Records from a dataset:

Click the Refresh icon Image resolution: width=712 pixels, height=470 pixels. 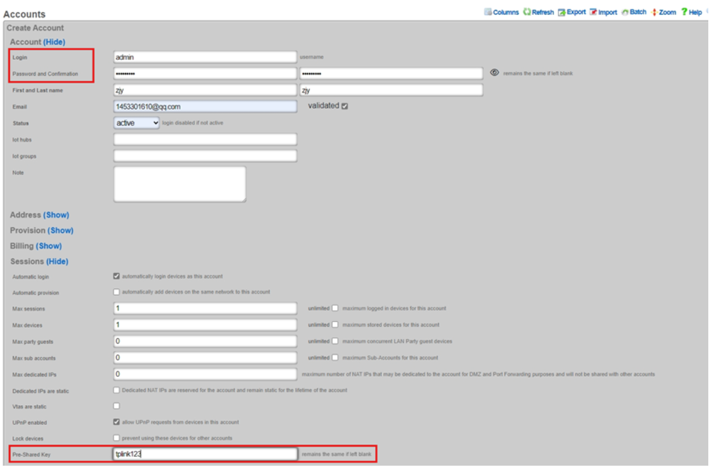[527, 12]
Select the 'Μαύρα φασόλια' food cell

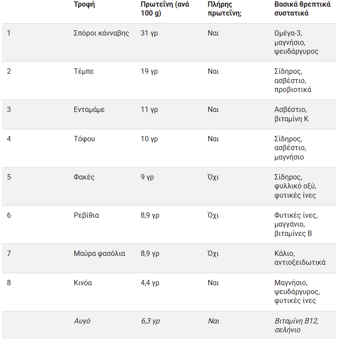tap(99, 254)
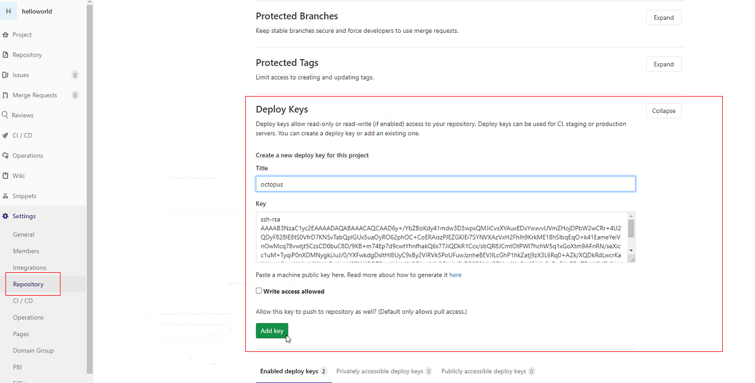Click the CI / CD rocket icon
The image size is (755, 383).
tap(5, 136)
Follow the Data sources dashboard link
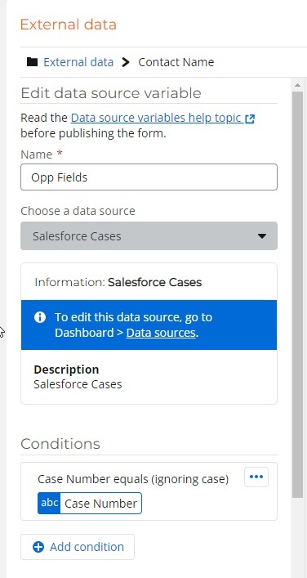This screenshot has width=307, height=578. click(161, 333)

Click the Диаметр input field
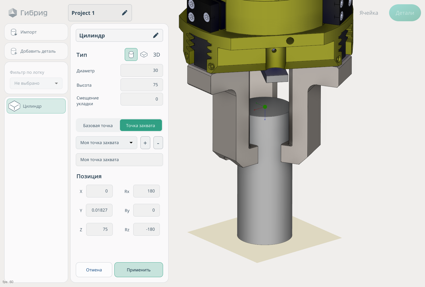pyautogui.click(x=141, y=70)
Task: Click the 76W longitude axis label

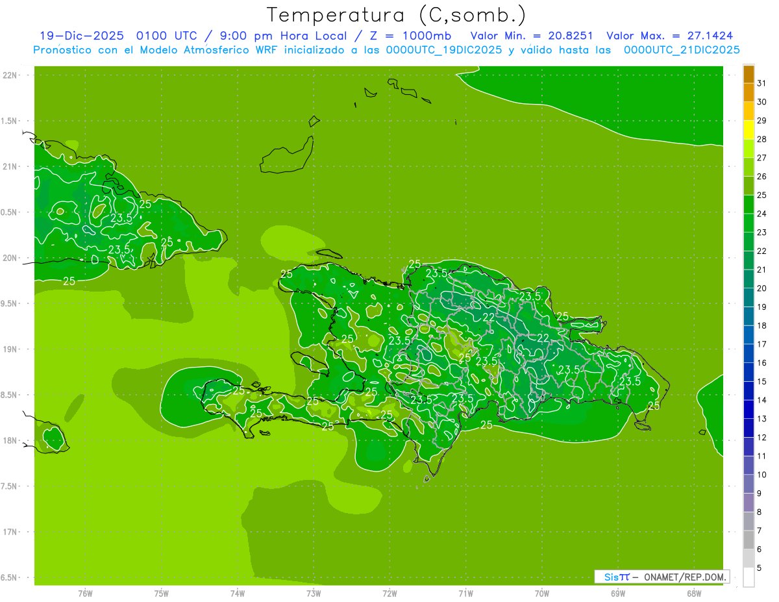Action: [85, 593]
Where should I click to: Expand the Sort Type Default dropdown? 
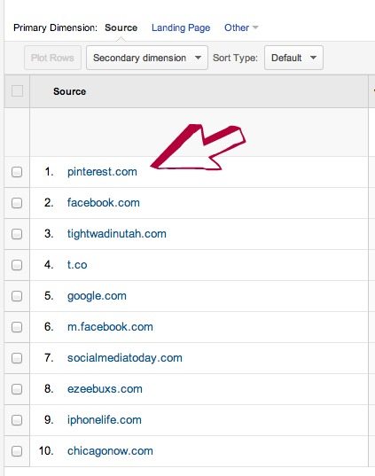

Goal of the exercise:
Nothing but the lines from the line with "Follow the Data sources dashboard link" through the last line of the data above should be printed, exactly as written and without pictures.

Written solution:
Follow the Data sources dashboard link
This screenshot has width=307, height=578. click(161, 333)

Click the Диаметр input field
pyautogui.click(x=141, y=70)
Task: Click the 76W longitude axis label

Action: [85, 593]
Where should I click to: Expand the Sort Type Default dropdown? 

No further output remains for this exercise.